▸ SHORT TASK
Change "pencil" to "pen" in the items beginning with the line that holds "Task: Collapse the Fonts and Colors tree node" and continuing through the line that holds "pos(1213,83)", and write out only those lines with everything else left as it is.

▸ LISTED ENTRIES
--- begin ---
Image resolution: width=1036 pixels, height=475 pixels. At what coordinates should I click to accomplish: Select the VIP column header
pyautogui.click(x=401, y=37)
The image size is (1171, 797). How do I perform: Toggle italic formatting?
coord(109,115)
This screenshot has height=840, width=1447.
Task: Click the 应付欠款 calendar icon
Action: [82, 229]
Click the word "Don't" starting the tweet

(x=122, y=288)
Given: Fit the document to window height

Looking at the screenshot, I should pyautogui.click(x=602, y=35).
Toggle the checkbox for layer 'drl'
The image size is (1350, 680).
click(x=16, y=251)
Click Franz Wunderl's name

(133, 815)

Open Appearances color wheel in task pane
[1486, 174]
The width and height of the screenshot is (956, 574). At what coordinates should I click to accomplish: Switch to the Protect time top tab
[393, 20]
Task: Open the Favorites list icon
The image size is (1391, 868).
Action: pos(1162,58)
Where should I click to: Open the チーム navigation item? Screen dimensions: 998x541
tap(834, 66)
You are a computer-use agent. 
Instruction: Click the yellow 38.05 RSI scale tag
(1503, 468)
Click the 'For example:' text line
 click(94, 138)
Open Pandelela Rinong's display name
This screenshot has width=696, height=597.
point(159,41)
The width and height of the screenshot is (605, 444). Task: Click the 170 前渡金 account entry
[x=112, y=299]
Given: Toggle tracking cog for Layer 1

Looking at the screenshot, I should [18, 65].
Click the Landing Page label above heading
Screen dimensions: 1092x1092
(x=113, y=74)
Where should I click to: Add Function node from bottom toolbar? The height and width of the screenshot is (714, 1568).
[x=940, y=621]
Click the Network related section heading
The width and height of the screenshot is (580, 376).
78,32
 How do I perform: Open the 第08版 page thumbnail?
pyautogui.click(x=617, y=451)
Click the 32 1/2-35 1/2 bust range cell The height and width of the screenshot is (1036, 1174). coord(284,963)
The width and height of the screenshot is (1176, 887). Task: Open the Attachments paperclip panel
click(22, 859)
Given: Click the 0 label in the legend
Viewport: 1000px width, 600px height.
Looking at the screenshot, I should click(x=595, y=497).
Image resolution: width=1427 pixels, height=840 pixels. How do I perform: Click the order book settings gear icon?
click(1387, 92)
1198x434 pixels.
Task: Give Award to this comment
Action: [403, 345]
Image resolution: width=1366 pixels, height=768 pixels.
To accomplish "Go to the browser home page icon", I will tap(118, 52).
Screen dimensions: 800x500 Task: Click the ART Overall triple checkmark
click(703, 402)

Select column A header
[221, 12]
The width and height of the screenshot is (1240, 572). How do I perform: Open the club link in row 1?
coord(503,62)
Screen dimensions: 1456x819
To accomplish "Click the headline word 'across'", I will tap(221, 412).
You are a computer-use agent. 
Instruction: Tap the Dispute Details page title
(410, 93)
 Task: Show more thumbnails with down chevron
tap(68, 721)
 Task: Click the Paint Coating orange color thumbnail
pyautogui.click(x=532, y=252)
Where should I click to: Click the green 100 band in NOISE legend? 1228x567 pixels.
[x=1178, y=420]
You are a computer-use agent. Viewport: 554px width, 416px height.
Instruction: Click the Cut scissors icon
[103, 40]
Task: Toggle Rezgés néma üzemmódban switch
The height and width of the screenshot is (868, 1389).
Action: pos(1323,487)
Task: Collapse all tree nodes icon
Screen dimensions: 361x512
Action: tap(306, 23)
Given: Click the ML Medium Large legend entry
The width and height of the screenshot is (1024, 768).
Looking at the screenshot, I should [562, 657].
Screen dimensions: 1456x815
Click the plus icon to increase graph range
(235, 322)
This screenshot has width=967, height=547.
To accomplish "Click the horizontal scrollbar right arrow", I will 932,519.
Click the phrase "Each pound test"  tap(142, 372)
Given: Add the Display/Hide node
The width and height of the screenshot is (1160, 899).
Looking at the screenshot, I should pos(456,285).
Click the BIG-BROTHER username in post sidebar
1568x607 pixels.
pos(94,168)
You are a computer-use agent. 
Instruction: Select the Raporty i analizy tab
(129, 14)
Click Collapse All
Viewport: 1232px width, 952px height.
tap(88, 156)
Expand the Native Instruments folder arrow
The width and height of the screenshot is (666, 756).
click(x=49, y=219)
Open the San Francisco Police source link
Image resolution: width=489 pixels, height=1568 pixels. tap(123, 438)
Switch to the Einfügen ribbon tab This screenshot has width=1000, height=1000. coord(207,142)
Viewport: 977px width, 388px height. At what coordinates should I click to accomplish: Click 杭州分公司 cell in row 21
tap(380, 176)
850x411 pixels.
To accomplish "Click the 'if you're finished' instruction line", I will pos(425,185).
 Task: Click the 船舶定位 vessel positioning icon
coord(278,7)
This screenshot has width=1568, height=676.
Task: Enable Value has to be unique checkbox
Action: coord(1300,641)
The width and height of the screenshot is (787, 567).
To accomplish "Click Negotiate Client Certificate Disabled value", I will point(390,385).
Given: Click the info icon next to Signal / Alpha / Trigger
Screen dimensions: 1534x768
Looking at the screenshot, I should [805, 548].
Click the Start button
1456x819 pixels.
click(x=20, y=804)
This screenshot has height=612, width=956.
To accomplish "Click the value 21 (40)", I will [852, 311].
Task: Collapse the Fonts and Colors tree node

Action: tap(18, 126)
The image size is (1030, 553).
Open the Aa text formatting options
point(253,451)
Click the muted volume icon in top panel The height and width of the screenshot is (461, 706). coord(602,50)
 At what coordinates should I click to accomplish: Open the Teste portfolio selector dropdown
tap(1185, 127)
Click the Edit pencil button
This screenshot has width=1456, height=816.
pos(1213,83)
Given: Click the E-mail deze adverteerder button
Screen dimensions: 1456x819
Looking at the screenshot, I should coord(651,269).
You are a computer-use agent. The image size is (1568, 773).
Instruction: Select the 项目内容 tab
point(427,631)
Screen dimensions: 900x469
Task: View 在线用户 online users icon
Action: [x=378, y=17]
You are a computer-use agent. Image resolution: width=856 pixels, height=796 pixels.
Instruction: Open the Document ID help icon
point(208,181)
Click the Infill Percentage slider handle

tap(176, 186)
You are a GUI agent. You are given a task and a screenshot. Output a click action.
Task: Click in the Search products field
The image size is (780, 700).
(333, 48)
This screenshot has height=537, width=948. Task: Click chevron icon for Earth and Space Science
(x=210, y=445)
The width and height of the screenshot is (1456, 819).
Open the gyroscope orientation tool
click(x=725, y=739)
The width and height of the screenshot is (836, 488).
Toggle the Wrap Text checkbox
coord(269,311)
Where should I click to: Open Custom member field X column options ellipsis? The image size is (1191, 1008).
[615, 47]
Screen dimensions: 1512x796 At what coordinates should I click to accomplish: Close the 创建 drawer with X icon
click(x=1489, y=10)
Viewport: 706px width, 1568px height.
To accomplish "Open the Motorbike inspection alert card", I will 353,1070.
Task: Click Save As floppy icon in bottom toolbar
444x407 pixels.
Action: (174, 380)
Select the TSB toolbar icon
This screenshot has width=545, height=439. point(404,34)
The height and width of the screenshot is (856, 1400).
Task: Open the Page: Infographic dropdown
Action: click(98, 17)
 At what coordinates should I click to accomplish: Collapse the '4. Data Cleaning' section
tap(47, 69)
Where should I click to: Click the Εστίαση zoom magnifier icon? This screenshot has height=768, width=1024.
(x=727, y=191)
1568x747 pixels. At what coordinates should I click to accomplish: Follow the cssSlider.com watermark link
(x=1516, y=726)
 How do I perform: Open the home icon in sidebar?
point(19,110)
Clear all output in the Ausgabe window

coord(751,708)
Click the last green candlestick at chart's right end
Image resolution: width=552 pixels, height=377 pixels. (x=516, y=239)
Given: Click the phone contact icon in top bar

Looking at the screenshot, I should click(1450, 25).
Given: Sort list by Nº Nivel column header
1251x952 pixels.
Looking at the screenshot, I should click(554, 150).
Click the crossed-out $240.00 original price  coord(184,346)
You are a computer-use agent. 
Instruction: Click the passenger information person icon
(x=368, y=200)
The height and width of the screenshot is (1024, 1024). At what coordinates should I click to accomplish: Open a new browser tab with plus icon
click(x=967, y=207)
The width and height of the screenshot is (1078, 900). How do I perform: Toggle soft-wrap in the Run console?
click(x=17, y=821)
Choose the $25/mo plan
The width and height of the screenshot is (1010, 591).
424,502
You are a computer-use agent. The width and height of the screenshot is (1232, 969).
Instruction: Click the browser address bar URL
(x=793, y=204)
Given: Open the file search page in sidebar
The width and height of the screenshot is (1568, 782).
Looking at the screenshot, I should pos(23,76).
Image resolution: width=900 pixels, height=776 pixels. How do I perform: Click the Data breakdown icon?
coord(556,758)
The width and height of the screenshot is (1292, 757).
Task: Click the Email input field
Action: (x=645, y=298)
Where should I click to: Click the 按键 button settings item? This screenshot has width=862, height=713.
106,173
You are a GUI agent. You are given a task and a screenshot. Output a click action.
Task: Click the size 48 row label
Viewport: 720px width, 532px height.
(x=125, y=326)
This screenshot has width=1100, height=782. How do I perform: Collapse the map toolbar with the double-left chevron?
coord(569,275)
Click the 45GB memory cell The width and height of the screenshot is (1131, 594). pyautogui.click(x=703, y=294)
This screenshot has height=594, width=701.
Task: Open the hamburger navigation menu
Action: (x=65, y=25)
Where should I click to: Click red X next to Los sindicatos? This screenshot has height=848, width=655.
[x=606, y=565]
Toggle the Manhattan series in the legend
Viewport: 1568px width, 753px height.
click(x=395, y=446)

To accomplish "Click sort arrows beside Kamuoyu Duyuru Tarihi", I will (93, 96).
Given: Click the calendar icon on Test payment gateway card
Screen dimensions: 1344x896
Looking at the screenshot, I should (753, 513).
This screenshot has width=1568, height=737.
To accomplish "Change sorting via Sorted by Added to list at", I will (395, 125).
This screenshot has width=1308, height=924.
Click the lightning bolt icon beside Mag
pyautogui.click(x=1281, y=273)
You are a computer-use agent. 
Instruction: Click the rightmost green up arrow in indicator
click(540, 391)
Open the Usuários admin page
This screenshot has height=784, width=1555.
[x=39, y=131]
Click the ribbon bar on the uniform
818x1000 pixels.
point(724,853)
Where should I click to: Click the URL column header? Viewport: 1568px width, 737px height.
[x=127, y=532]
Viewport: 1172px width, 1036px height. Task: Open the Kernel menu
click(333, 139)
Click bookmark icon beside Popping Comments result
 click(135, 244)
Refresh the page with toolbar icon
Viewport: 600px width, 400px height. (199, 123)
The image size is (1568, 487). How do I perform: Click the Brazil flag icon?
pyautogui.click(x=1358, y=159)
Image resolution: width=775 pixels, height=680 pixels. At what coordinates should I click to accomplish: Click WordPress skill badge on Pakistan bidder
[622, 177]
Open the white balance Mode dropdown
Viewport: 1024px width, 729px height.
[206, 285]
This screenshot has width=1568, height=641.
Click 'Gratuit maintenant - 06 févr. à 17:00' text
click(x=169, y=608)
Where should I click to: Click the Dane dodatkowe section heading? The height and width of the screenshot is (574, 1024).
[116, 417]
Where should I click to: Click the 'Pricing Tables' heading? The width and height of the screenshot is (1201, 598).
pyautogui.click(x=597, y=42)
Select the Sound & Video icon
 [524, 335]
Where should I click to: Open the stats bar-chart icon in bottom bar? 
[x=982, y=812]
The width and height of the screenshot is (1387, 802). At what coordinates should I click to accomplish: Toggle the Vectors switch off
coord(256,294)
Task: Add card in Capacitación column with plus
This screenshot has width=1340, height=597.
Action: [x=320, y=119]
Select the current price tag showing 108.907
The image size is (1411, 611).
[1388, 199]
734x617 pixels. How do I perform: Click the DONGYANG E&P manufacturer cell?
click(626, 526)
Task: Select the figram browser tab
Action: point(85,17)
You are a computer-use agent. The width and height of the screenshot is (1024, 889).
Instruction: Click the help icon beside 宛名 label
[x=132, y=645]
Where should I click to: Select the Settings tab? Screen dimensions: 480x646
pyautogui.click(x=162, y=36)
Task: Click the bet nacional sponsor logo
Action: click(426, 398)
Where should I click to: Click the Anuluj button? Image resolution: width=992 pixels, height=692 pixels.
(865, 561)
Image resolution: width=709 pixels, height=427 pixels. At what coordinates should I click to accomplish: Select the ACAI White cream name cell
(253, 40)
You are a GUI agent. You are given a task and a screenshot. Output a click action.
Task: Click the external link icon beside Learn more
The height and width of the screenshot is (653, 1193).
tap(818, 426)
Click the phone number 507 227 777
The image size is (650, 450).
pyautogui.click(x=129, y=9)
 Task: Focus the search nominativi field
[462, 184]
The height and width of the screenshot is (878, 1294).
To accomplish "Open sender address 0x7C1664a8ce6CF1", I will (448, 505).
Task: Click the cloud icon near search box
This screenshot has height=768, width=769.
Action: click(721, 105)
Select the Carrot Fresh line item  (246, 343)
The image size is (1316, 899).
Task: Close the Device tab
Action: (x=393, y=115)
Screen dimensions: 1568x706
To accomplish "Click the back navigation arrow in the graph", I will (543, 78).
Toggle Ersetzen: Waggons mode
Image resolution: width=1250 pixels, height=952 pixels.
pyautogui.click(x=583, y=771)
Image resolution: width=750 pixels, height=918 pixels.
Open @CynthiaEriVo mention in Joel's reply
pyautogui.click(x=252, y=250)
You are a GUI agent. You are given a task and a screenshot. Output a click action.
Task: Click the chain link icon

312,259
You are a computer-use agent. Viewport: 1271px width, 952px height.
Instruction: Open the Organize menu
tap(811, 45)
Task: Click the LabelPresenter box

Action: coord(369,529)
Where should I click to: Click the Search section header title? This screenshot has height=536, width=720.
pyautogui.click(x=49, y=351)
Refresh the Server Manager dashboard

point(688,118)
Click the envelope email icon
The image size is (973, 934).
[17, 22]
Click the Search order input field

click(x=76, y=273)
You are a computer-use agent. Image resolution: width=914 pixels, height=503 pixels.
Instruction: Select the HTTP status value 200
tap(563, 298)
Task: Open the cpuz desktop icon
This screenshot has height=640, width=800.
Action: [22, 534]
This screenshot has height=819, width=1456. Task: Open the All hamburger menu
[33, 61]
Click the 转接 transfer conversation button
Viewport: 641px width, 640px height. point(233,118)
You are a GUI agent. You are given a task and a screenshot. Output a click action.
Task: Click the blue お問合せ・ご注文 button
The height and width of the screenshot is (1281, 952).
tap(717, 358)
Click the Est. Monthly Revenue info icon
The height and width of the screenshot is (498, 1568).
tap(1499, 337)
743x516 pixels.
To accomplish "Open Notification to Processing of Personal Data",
--- end ---
▸ WRITTEN SOLUTION
Task: Collapse the Fonts and Colors tree node

Action: tap(18, 126)
The image size is (1030, 553).
Open the Aa text formatting options
point(253,451)
Click the muted volume icon in top panel The height and width of the screenshot is (461, 706). coord(602,50)
 At what coordinates should I click to accomplish: Open the Teste portfolio selector dropdown
tap(1185, 127)
Click the Edit pen button
This screenshot has width=1456, height=816.
pos(1213,83)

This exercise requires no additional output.